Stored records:
···

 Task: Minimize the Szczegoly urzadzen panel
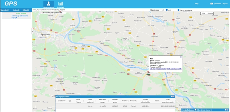click(x=172, y=96)
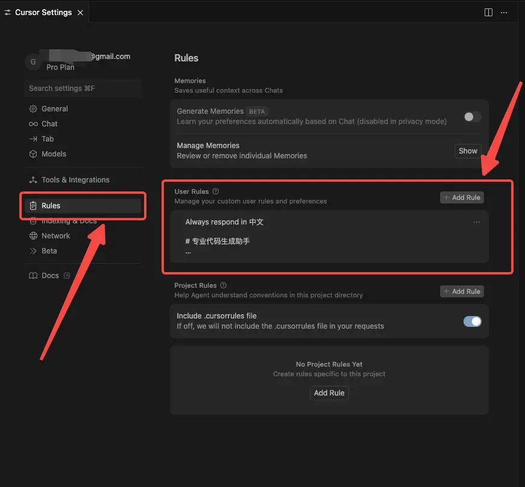This screenshot has height=487, width=525.
Task: Click the Search settings input field
Action: [83, 88]
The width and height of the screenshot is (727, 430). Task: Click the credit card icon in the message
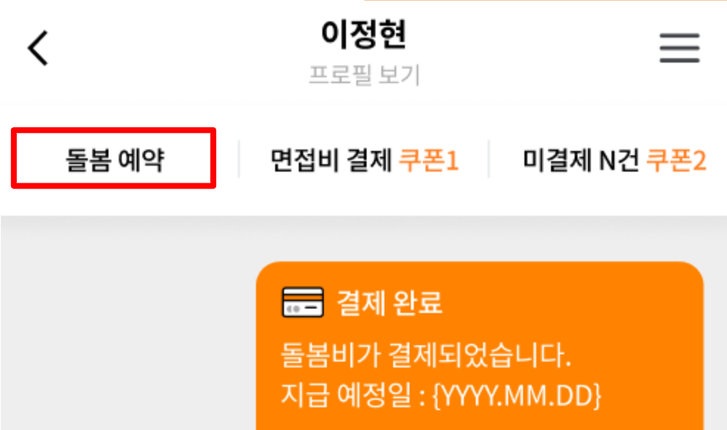click(303, 302)
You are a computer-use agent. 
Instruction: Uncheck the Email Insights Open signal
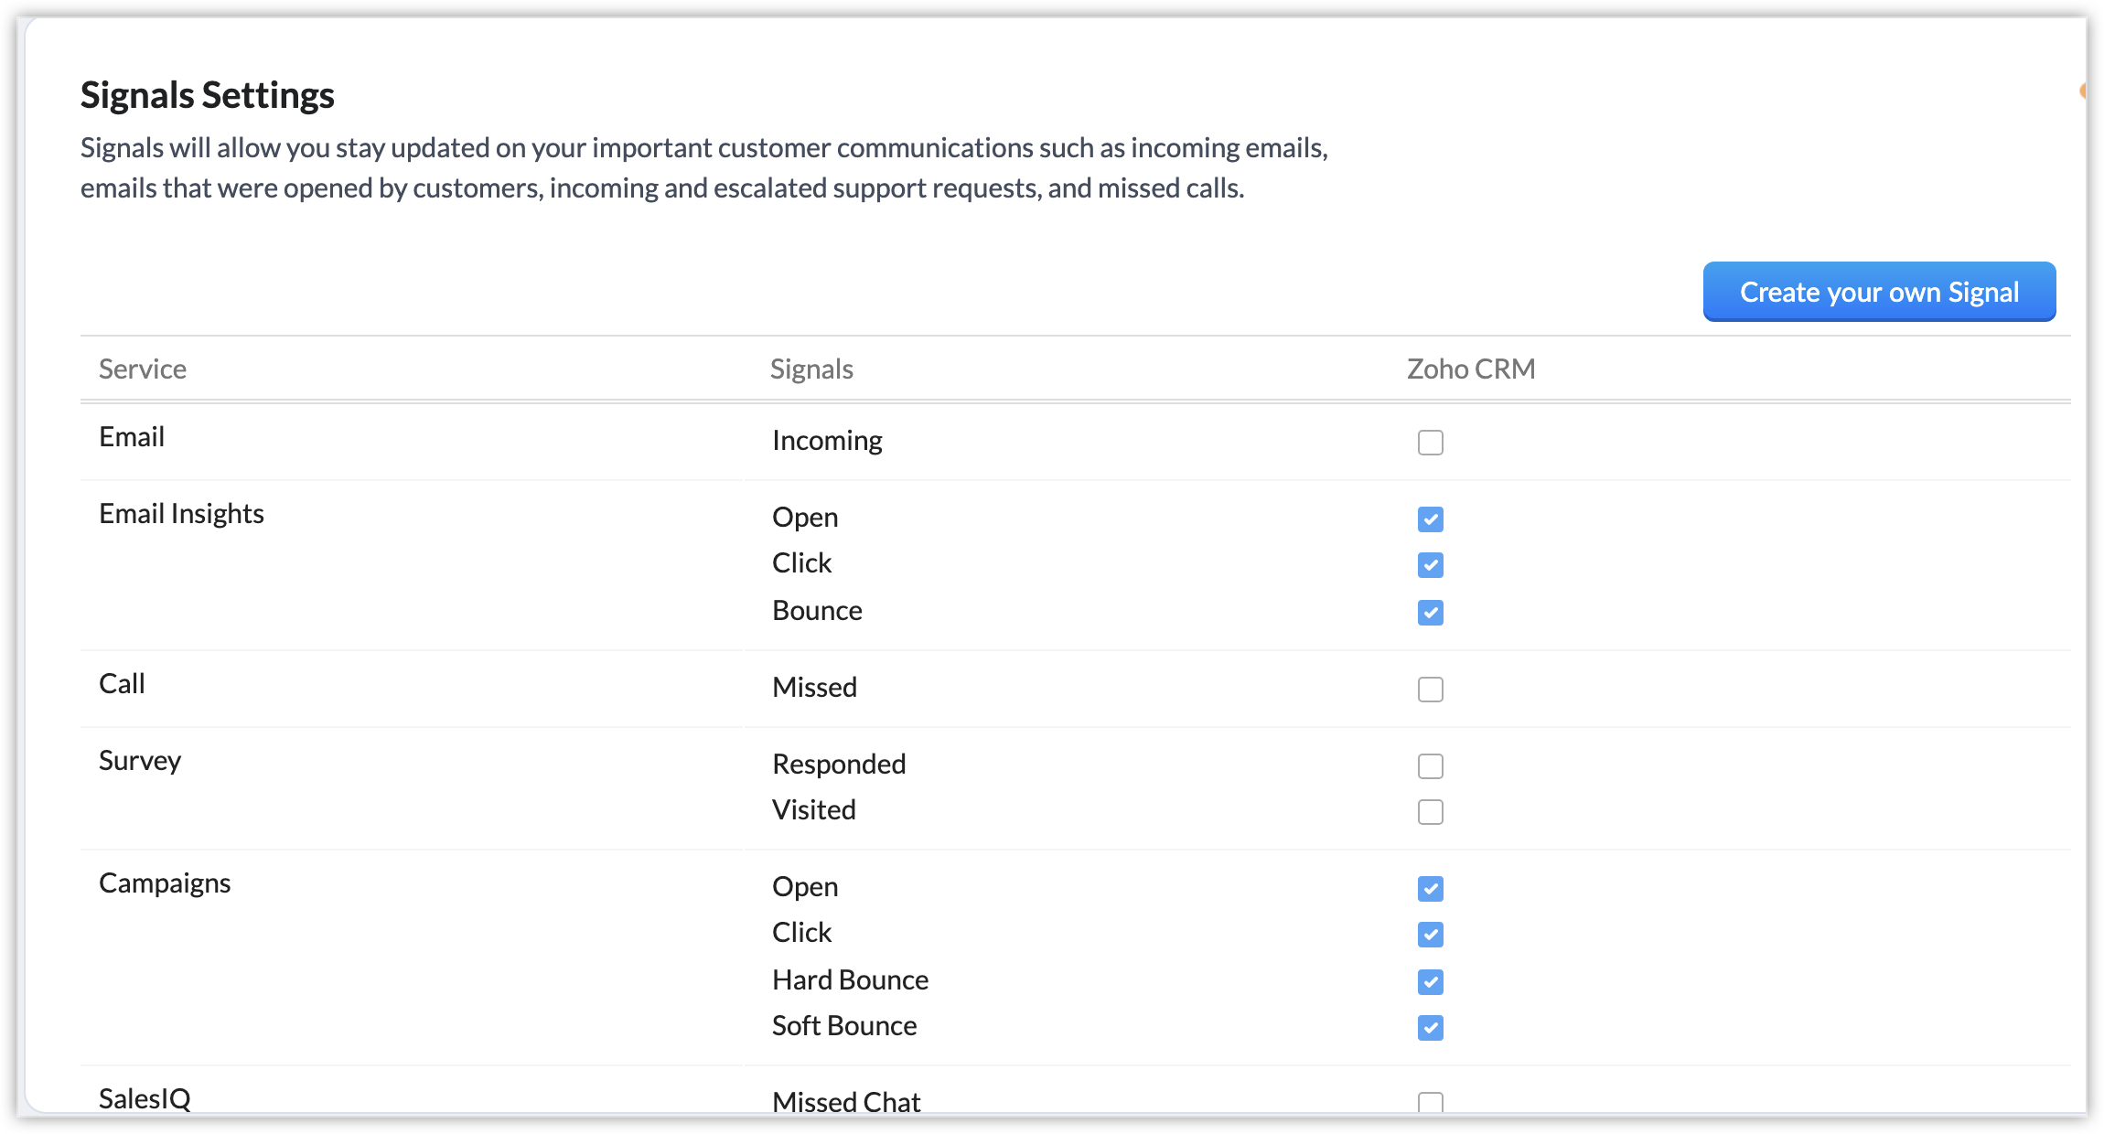[1430, 519]
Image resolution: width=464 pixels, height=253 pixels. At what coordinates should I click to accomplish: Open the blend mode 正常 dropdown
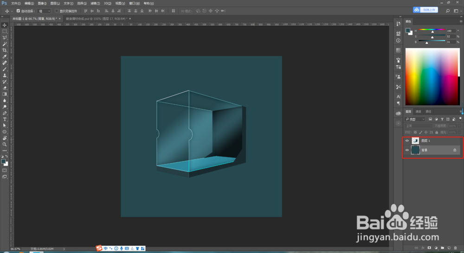pyautogui.click(x=418, y=126)
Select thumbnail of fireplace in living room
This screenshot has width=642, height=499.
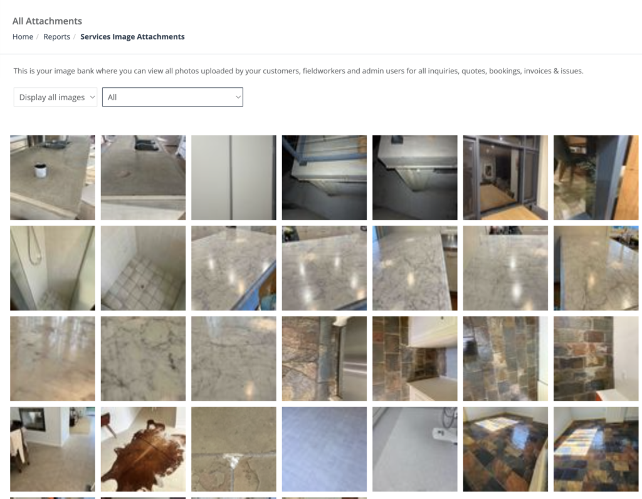coord(53,449)
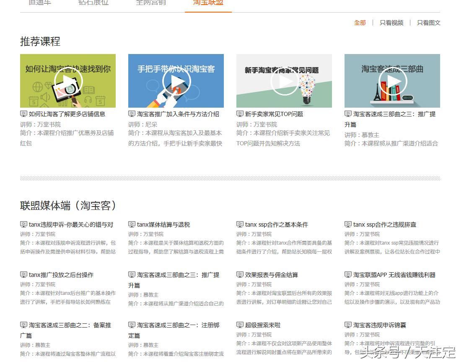
Task: Click the video icon beside tanx违规申诉 course
Action: [24, 224]
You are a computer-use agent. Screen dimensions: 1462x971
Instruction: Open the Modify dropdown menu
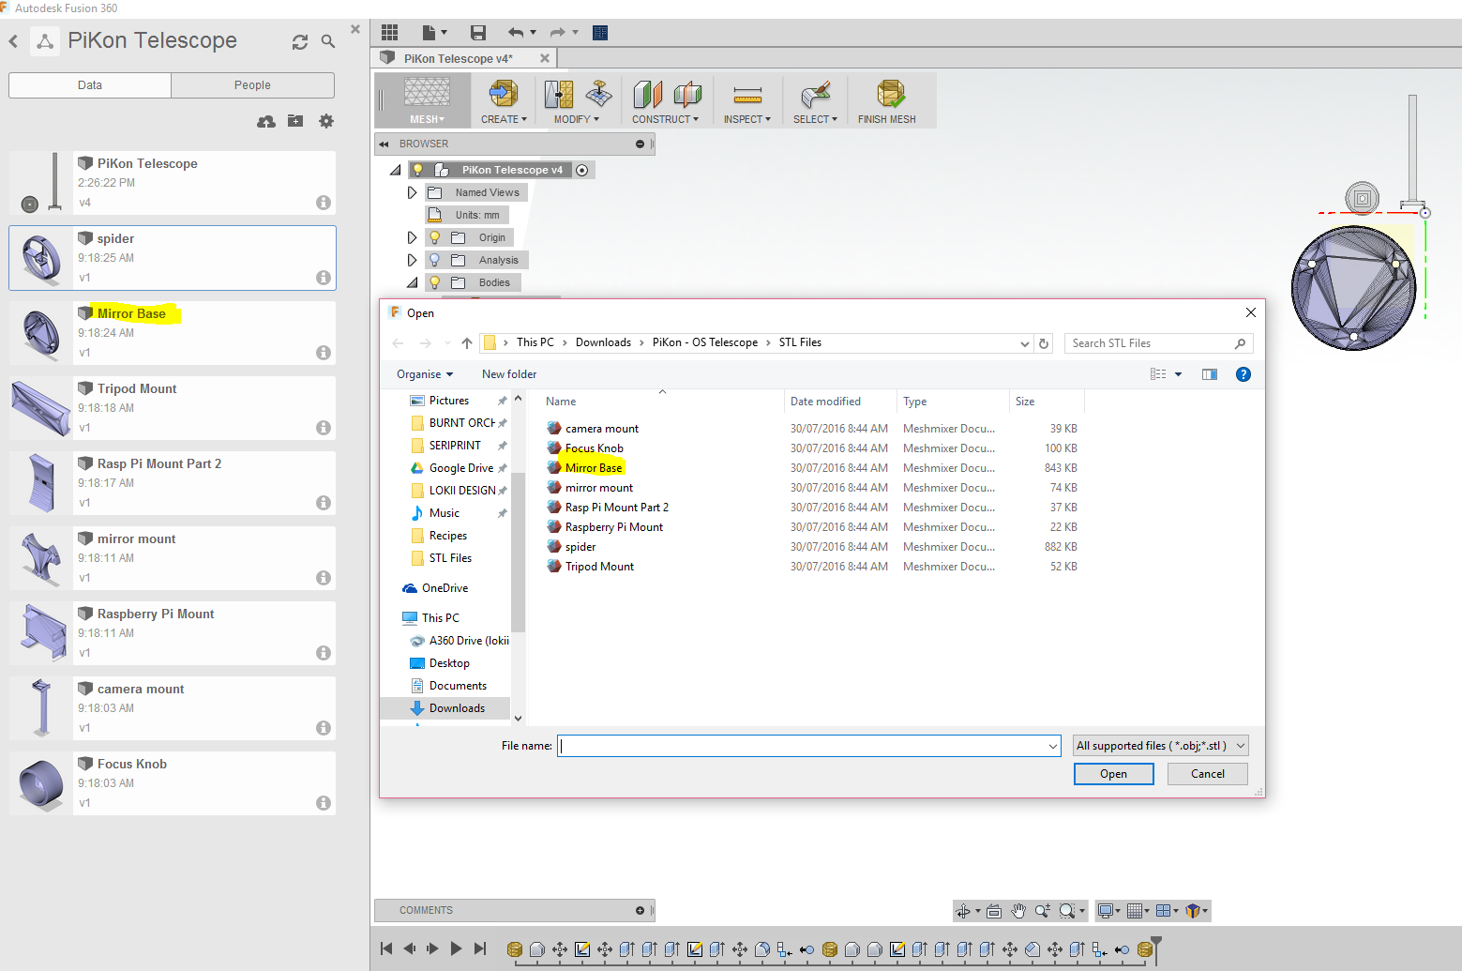pos(574,117)
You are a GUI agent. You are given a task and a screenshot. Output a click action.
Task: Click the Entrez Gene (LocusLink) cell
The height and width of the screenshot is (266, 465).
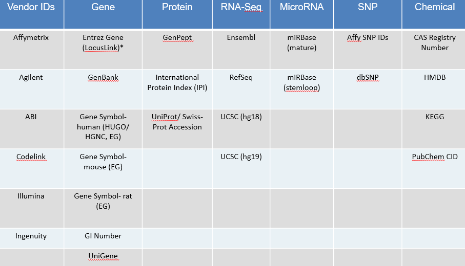103,42
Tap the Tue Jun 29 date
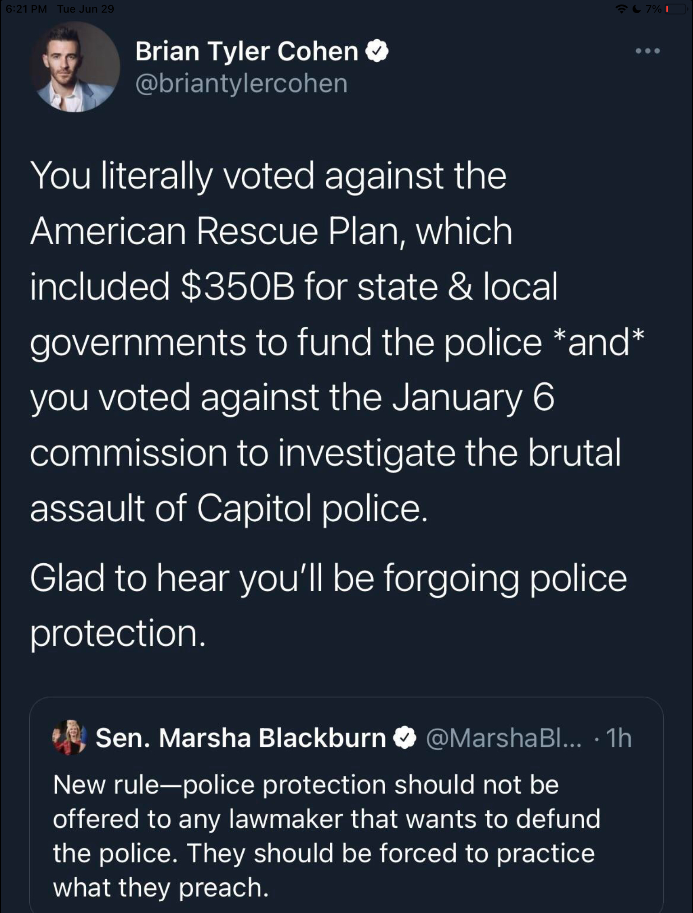This screenshot has height=913, width=693. pos(86,9)
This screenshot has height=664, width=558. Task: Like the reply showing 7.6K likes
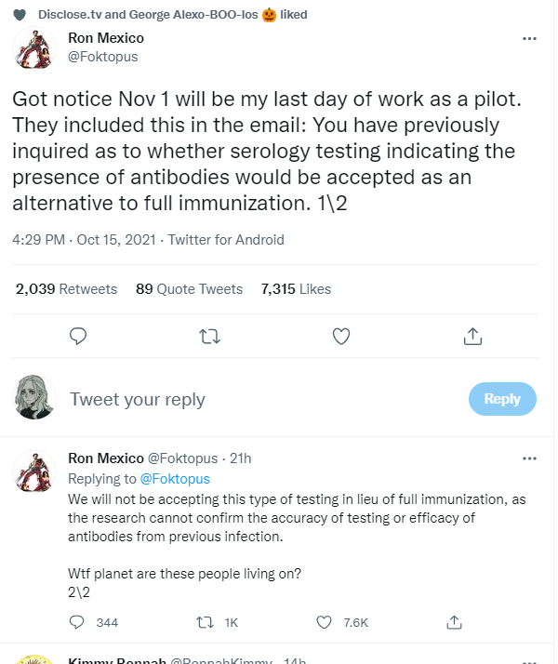tap(342, 622)
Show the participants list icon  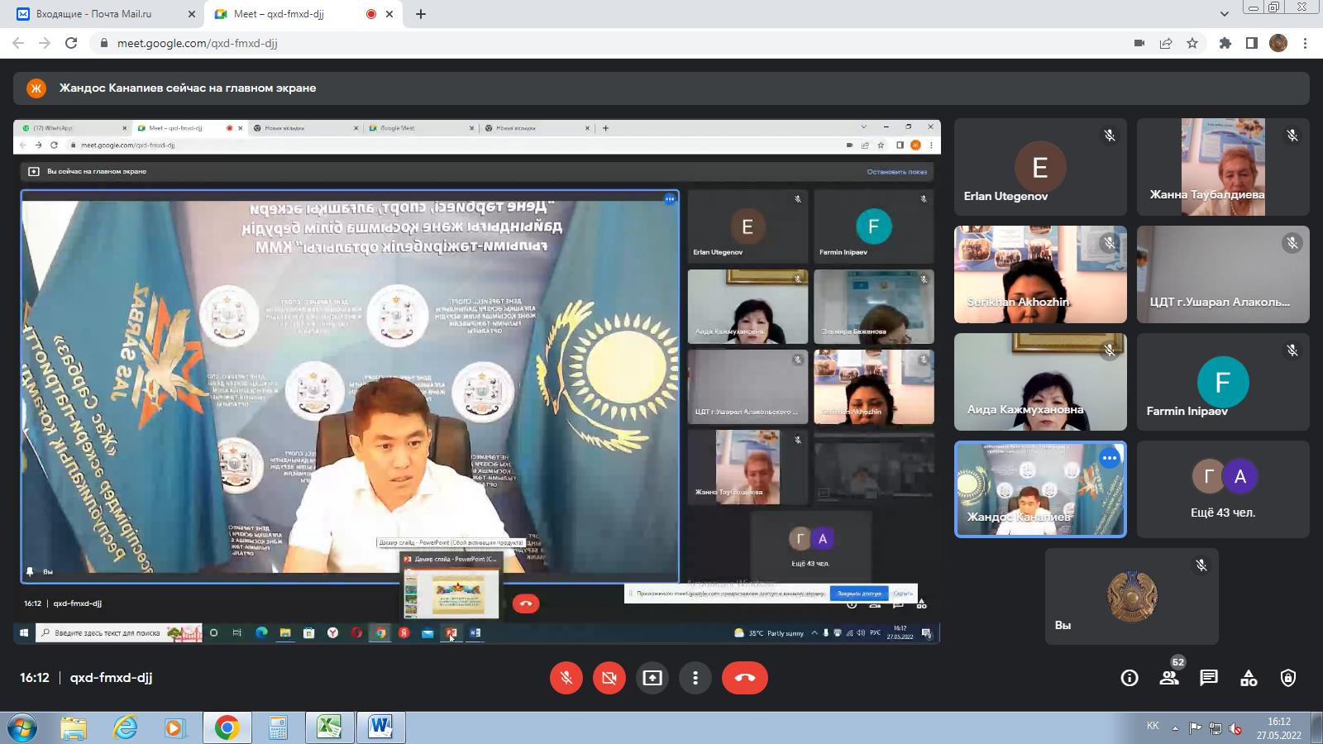coord(1169,678)
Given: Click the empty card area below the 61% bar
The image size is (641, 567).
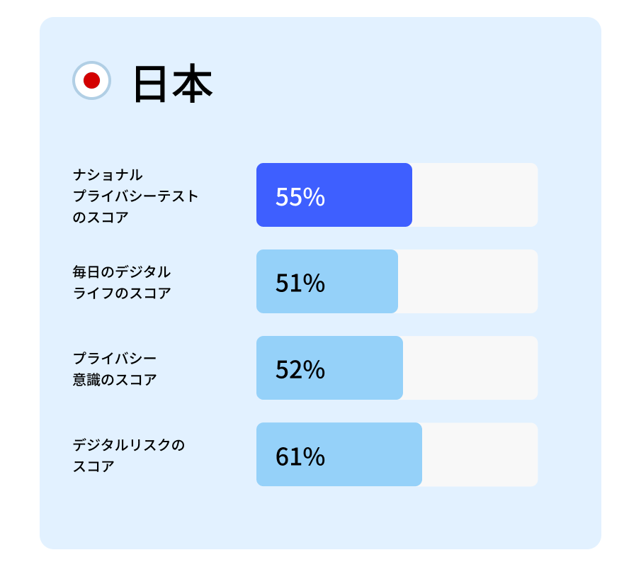Looking at the screenshot, I should click(320, 517).
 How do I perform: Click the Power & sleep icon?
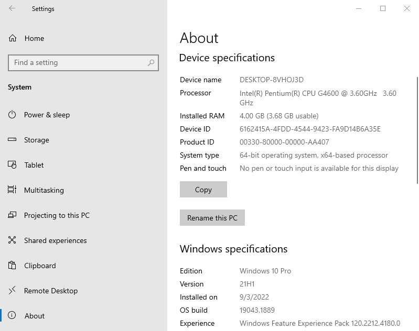point(13,115)
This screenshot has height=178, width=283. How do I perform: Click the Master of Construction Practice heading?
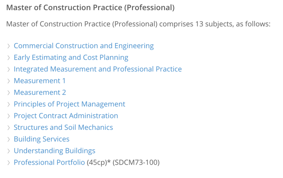[x=90, y=8]
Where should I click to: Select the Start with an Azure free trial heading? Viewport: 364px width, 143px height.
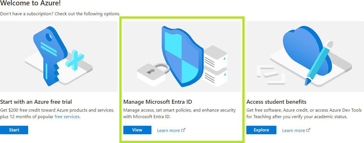[x=36, y=102]
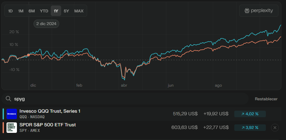Switch chart to 5Y range
Screen dimensions: 286x140
(66, 11)
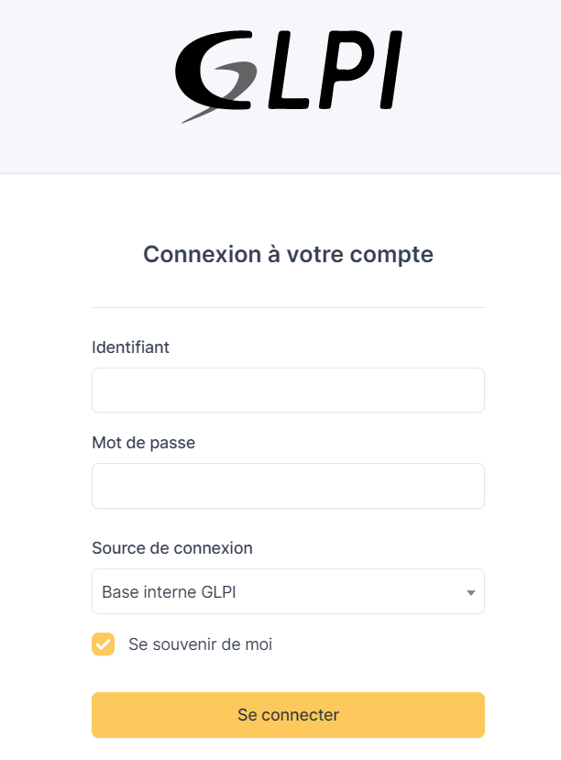Click the Connexion à votre compte heading
Image resolution: width=561 pixels, height=760 pixels.
(288, 255)
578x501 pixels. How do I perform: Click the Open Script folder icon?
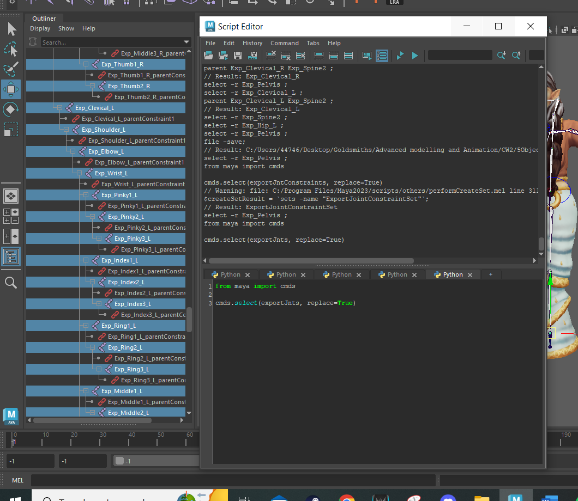pos(208,56)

···

An exact copy of the lines from the one with "This screenshot has height=178, width=283." through the end of the entries above, both included, is the whole answer. It contains no pictures.

This screenshot has height=178, width=283. How do I perform: Click the Master of Construction Practice heading?
[x=90, y=8]
Where should I click to: Select the Start with an Azure free trial heading? Viewport: 364px width, 143px height.
[x=36, y=102]
Switch chart to 5Y range
Screen dimensions: 286x140
(66, 11)
Click the Connexion à votre compte heading
Image resolution: width=561 pixels, height=760 pixels.
(288, 255)
578x501 pixels. How do I perform: Click the Open Script folder icon?
pos(208,56)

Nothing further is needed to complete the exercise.